Guardando all’insieme degli eventi, si può dire che i mercati finanziari hanno mostrato una notevole capacità di adattamento: a periodi di tensione e volatilità iniziale è seguito un progressivo ritorno della calma grazie alla risoluzione – anche se temporanea – di alcuni nodi e alla conferma di fondamentali solidi in settori chiave; l’inflazione in raffreddamento e l’atteggiamento più accomodante delle banche centrali hanno contribuito a creare una cornice favorevole.
Permangono tuttavia elementi di incertezza che invitano alla prudenza: il dibattito sulla possibilità di una brusca correzione nel tech rimane aperto e potrebbe riesplodere a fronte di qualunque segnale di frenata negli utili o di eccessi speculativi; a inizio 2026 si riproporranno snodi politici e fiscali non risolti – shutdown USA solo rinviato, decisioni di bilancio in Europa (con l’Italia osservata speciale sui conti pubblici), oltre ai rischi geopolitici latenti (la tregua in Medio Oriente è fragile e la guerra in Ucraina prosegue senza una soluzione chiara); sul piano macro, l’economia cinese mostra segnali di debolezza strutturale che potrebbero riflettersi sul commercio globale, mentre in Occidente c’è da verificare la tenuta della domanda interna una volta esaurite le robuste riserve di liquidità accumulate dalle famiglie nel post-pandemia.

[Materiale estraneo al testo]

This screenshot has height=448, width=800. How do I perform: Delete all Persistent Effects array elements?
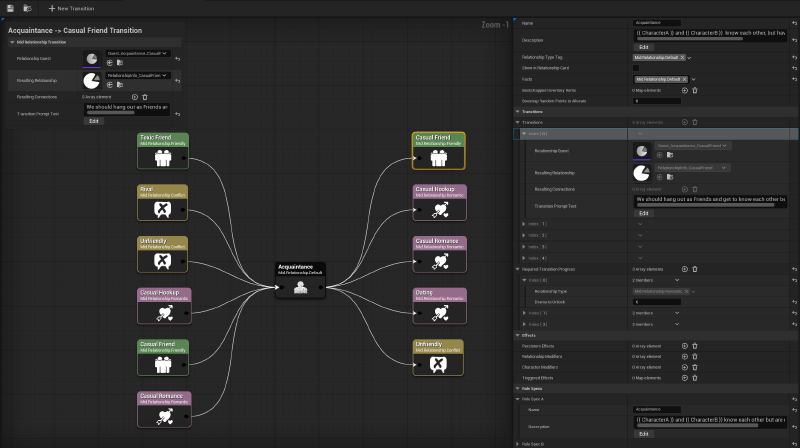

Per gli investitori, il mese di novembre 2025 ha rappresentato un utile promemoria dell’importanza di restare vigili e flessibili: in un contesto così dinamico, le notizie macro o societarie possono rapidamente cambiare il quadro. Mantenere portafogli ben diversificati e una visione di lungo termine, senza farsi travolgere dall’emotività di breve periodo, si conferma fondamentale per orientarsi nei mercati odierni dominati da rapidi mutamenti di scenario. Novembre ha dimostrato che, pur tra alti e bassi, le opportunità continuano a presentarsi per chi sa adattarsi e approcciarsi con resilienza ai nuovi paradigmi di mercato.